| Aim |
Locate every line in the items below that contains the word "size" and copy each such line.

* Start Supplied entries *

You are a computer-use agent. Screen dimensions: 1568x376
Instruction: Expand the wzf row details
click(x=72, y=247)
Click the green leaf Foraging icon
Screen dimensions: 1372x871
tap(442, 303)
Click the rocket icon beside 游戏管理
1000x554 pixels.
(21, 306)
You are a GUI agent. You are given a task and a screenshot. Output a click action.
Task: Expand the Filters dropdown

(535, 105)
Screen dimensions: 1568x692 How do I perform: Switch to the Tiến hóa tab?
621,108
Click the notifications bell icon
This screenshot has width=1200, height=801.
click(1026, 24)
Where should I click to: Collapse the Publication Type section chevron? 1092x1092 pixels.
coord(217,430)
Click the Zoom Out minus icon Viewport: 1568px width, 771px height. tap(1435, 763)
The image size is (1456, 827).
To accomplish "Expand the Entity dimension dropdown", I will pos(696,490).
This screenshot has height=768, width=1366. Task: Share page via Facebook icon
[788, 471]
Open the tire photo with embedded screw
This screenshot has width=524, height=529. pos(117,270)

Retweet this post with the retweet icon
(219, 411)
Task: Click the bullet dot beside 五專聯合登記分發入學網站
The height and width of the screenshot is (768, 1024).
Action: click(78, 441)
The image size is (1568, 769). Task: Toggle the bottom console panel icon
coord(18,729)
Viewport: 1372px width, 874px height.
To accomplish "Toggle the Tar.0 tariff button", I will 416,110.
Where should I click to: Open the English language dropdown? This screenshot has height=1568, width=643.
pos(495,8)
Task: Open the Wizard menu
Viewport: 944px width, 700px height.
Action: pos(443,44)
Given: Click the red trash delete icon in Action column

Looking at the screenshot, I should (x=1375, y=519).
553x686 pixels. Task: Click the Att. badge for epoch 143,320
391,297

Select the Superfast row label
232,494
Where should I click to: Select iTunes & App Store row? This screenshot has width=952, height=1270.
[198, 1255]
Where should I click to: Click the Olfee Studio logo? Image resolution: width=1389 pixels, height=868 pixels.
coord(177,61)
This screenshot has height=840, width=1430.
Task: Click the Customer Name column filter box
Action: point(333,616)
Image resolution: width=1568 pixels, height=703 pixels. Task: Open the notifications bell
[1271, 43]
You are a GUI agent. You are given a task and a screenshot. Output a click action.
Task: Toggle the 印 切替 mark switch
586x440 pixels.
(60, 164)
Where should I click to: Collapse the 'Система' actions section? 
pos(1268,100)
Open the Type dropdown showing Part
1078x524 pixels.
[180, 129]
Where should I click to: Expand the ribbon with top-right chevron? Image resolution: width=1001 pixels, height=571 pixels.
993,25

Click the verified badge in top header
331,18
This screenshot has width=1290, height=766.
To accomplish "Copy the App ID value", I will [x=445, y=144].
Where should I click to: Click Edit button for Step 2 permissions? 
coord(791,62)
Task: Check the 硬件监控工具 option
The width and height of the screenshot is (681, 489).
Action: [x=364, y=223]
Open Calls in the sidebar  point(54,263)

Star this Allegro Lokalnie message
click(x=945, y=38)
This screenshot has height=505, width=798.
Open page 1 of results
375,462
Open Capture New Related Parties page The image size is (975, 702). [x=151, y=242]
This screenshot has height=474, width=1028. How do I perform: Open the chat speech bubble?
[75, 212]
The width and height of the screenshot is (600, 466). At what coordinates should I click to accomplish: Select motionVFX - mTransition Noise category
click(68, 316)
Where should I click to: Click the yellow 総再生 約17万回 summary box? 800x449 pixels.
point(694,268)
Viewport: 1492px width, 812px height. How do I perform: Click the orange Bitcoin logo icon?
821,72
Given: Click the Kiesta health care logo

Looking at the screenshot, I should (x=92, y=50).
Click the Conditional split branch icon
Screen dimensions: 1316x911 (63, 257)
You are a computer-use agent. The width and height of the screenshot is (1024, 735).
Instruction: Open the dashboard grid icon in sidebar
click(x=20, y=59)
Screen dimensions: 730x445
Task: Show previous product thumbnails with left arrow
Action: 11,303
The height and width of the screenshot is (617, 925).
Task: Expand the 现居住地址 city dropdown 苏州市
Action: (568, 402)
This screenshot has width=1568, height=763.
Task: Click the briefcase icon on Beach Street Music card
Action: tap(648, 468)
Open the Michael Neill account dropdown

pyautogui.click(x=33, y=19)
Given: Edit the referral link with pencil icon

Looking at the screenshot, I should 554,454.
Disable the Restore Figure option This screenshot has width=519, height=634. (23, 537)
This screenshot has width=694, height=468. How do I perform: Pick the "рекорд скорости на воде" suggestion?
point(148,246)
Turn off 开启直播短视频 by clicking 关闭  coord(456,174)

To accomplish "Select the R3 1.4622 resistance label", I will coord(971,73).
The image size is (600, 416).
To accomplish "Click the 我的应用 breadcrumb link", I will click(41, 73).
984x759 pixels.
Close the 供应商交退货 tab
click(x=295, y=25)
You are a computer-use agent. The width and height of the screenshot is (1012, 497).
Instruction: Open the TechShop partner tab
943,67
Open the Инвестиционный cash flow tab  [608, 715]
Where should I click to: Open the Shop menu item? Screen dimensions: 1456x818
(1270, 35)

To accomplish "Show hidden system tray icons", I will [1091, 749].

* End Supplied entries *

| Completed exercise |
The image size is (1456, 827).
The image size is (1568, 769). Task: Toggle the bottom console panel icon
Open Capture New Related Parties page The image size is (975, 702). [x=151, y=242]
The image size is (600, 416).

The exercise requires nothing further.